Se passerà la riforma c’è chi prospetta due scenari differenti: i pm finiranno per essere condizionati dall’esecutivo oppure, al contrario, saranno più autonomi con il rischio di radicalizzare ancor di più lo scontro tra politica e magistratura.

«È chiaro che ci sono dei contrasti con la Costituzione vigente. Ci sono rischi di ricorsi su profili di incostituzionalità. Se vincerà il sì, si troveremo in un limbo perché c’è una parte che dovrà essere scritta e non sappiamo come sarà scritta».
Trattandosi di argomenti complessi e molto tecnici, in pochi avranno la capacità e il tempo di informarsi a fondo.

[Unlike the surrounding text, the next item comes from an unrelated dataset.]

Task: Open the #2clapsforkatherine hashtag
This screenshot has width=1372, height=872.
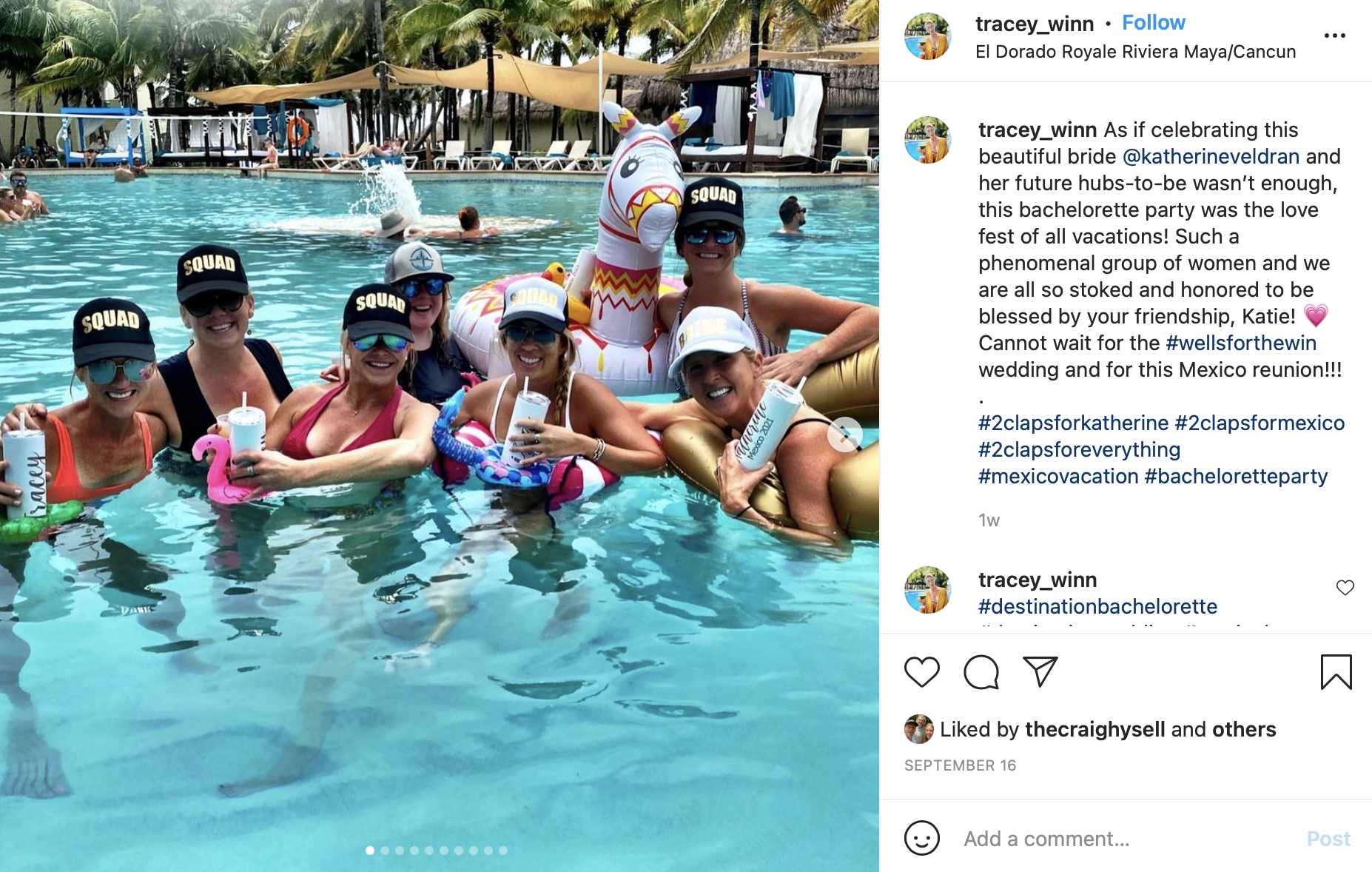Action: tap(1073, 423)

Allora è possibile che si voterà non tanto sul merito della questione ma perché influenzati dalla politica.
«Certo che c’è questo rischio. Non è vero che si doveva arrivare a un referendum confermativo, ma è un effetto di una discussione che non si è voluta fare nelle sedi preposte. C’è un elemento di storicità che i cittadini devono tener conto. Abbiamo avuto uomini e donne che sono morti per scrivere questa Costituzione. Sicuramente chi maneggia la materia capisce bene di cosa si sta parlando, ma è facilmente comprensibile che se anziché allegerire vai ad appesantire, perché lo fai? Lo fai con l’idea di controllare. Il referendum è uno strumento prezioso, credo sia un dovere non soltanto un diritto di informarsi prima del voto e di farlo con grande attenzione e di esercitarlo. Noi continueremo a batterci fino all’ultimo perché il no possa vincere questo referendum».